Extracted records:
━━━━━━━━━━
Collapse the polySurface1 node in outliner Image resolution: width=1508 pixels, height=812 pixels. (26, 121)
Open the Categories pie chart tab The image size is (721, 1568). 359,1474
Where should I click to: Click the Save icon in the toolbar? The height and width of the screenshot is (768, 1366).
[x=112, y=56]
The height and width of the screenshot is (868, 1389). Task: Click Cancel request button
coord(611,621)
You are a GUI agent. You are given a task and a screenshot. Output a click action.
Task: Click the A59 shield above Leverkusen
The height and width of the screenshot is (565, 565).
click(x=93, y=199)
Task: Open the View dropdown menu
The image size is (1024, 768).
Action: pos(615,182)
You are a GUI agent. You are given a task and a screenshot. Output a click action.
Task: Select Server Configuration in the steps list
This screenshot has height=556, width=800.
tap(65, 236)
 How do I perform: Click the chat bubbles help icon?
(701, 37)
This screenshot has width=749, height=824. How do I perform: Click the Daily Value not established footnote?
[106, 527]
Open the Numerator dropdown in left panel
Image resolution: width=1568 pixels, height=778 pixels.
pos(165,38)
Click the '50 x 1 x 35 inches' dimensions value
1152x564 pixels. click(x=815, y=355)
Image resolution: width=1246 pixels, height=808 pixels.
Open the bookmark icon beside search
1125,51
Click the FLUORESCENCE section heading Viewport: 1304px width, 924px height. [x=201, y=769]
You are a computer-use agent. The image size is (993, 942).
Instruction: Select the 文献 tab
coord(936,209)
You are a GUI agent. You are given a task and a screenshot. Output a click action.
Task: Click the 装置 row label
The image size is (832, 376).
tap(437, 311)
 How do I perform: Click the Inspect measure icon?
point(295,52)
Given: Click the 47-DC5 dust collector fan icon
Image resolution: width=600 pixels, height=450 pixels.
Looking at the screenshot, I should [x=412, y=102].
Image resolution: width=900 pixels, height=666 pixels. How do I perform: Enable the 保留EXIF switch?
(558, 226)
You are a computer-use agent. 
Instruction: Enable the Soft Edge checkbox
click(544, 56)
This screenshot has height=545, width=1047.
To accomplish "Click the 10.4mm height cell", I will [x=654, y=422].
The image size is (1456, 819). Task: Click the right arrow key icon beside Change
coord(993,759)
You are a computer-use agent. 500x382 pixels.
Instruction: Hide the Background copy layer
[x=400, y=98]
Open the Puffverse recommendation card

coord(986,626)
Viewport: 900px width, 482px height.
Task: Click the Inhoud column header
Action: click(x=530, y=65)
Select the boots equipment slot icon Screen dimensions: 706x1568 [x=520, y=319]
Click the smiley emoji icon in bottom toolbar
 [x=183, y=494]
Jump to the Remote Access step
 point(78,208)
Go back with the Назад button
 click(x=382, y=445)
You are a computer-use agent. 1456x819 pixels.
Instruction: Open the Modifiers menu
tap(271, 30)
━━━━━━━━━━
**Prompt**
From the extracted records above, pull out every line that contains the string "toolbar", and copy each one in full. Matching is case-sensitive.

**Finished task**
Where should I click to: Click the Save icon in the toolbar? The height and width of the screenshot is (768, 1366).
Click the smiley emoji icon in bottom toolbar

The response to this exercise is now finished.